*What you need to do*:
Within the records below, repeat each line exactly but keep every picture out of the copy.

*Information given*:
□ □ □ □
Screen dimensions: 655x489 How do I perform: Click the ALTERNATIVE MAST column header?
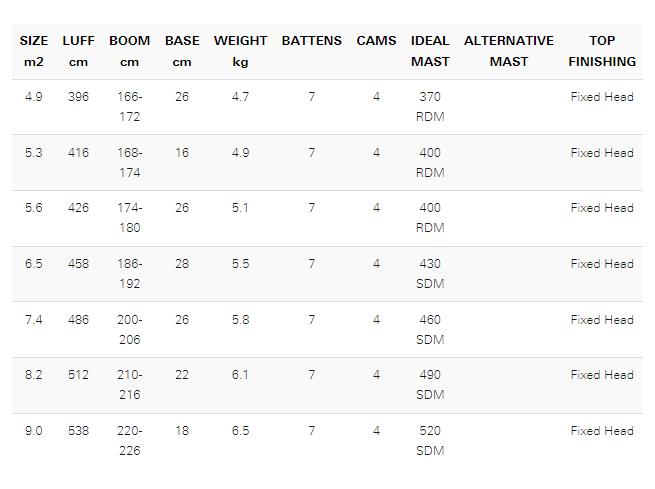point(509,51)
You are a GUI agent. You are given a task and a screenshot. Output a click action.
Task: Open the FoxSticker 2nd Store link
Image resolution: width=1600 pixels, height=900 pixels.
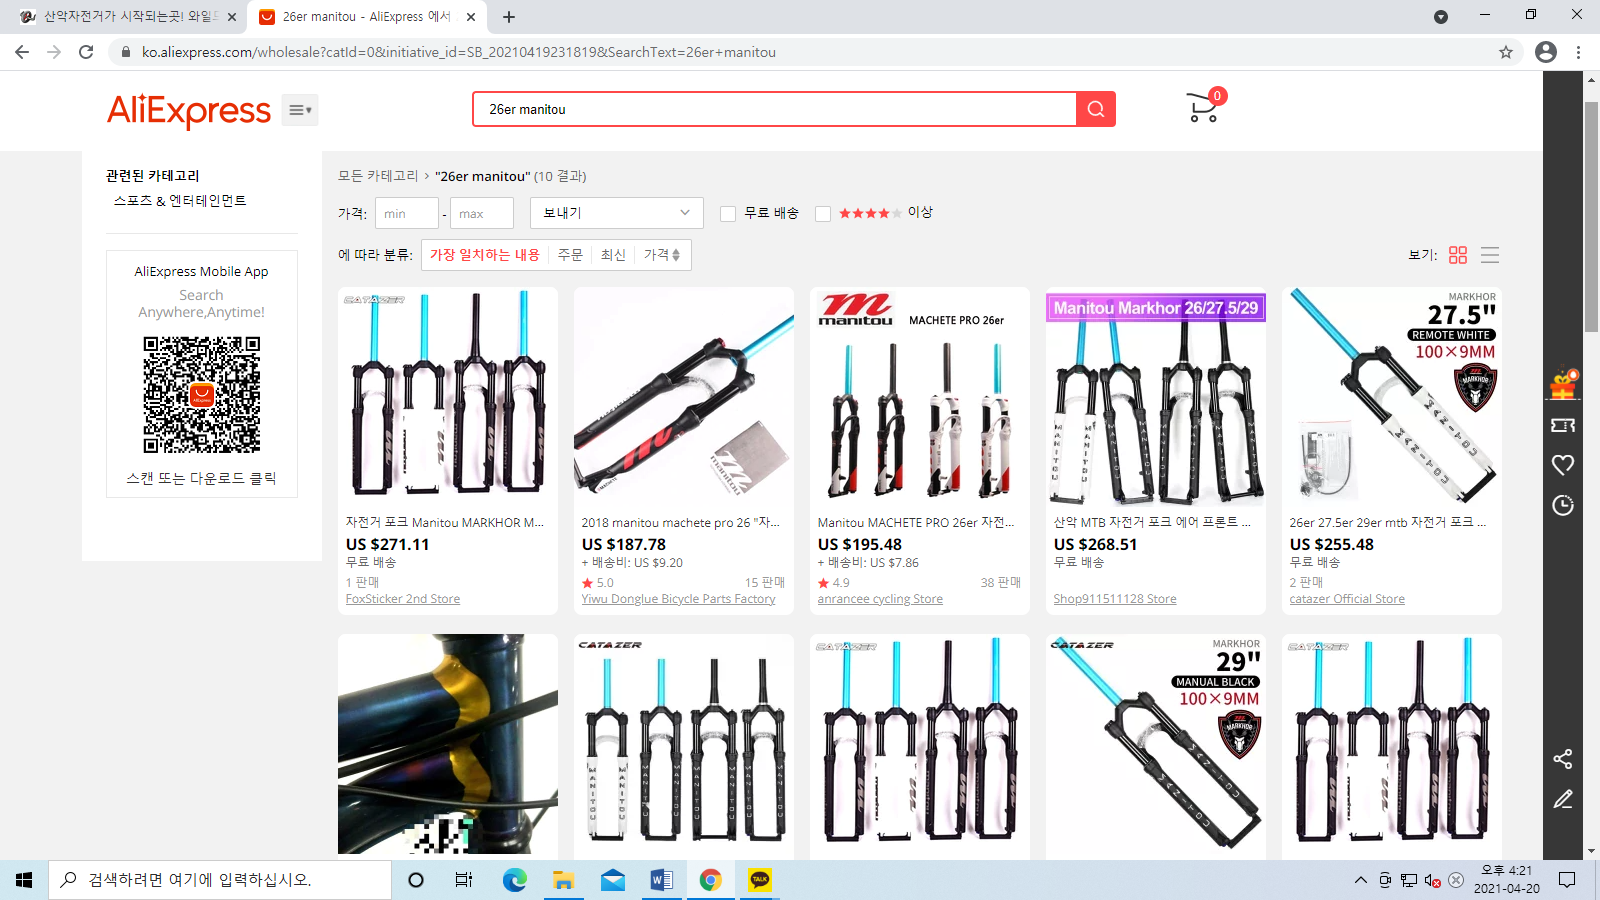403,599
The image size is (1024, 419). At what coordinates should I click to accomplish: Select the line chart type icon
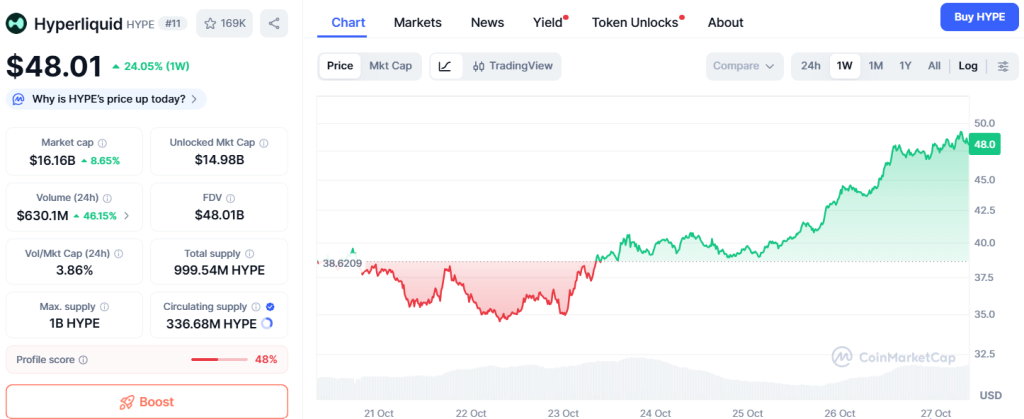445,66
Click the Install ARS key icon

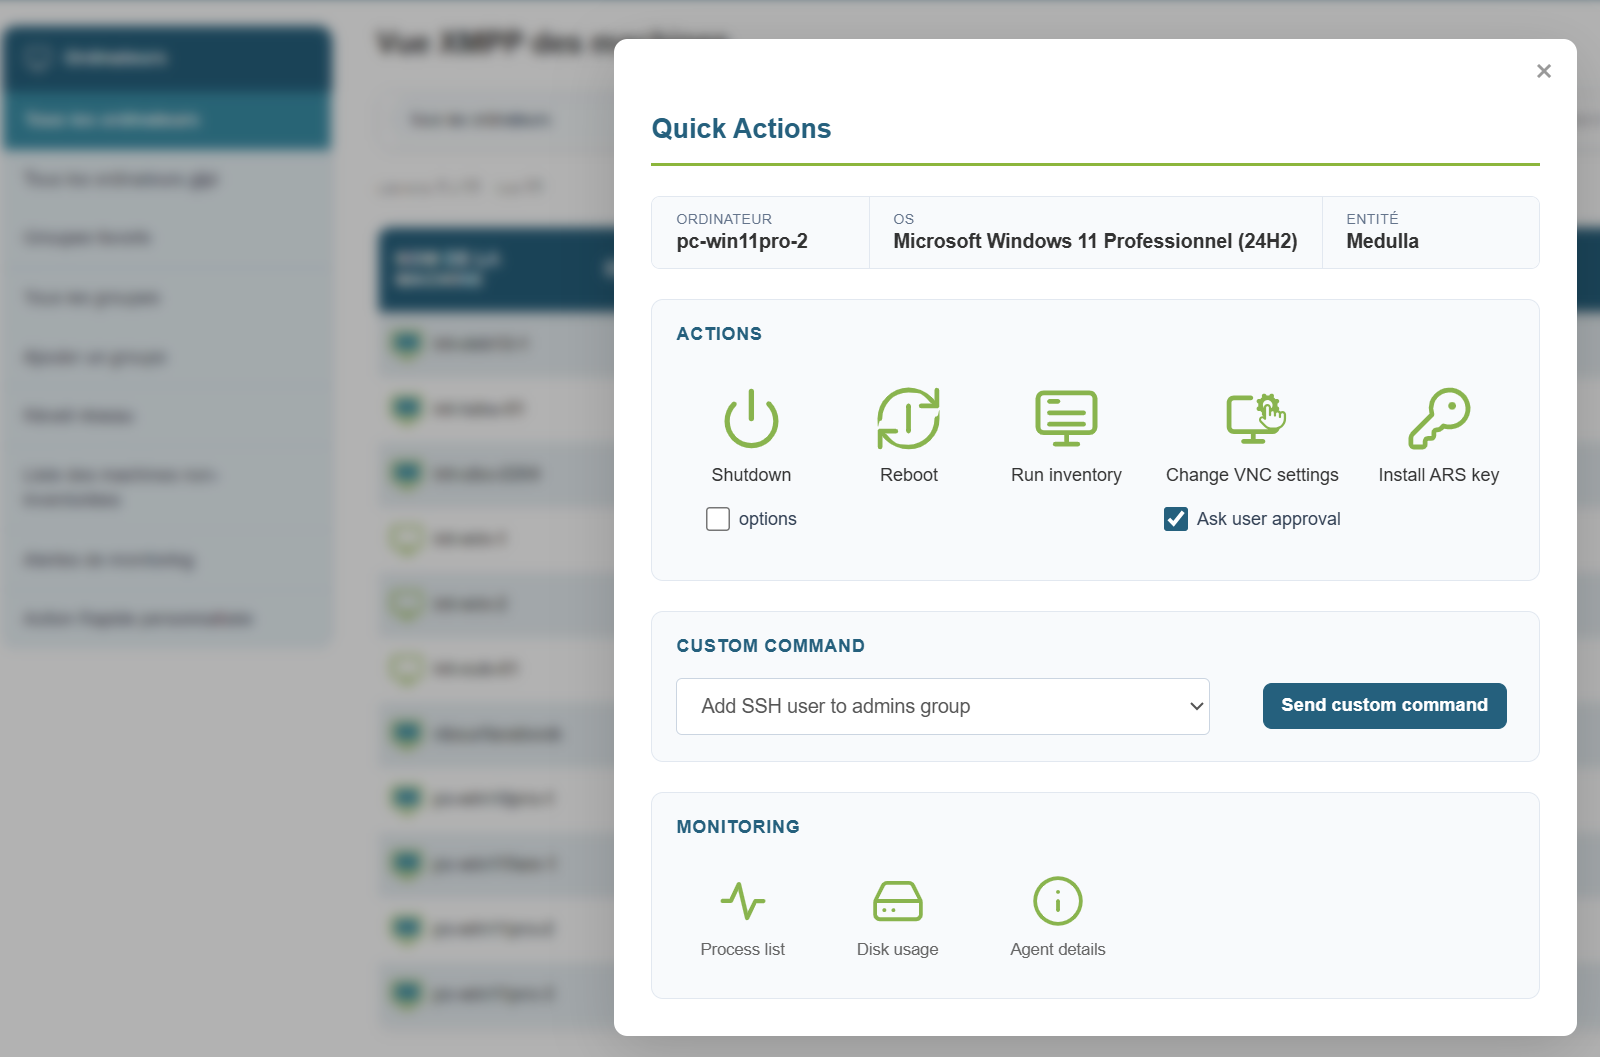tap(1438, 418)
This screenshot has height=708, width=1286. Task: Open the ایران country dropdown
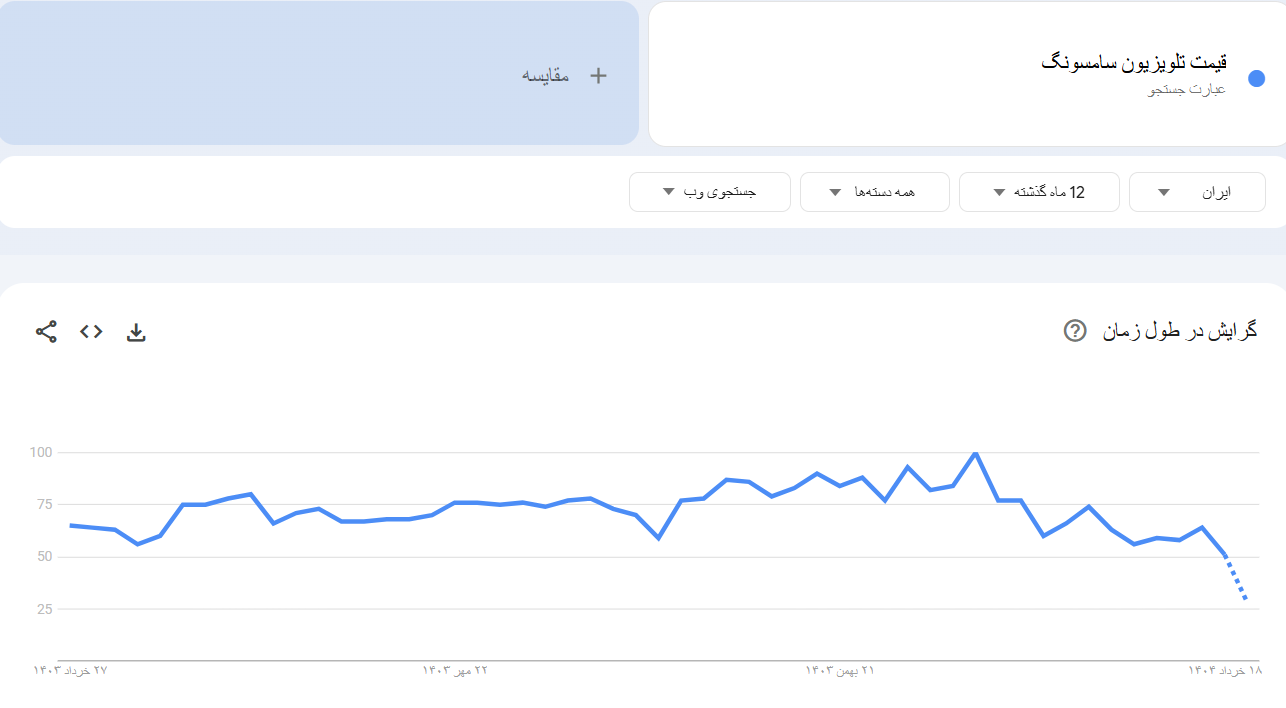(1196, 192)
□ □ □ □
*Solution for this task*:
Screen dimensions: 655x489 How do I perform: Click the ALTERNATIVE MAST column header?
point(509,51)
You are a GUI agent. You are given a task and a screenshot. Output a click action.
Task: Open the FoxSticker 2nd Store link
Image resolution: width=1600 pixels, height=900 pixels.
403,599
The image size is (1024, 419). At what coordinates should I click to accomplish: Select the line chart type icon
445,66
Click the Install ARS key icon

tap(1438, 418)
This screenshot has height=708, width=1286. Task: Open the ایران country dropdown
(1196, 192)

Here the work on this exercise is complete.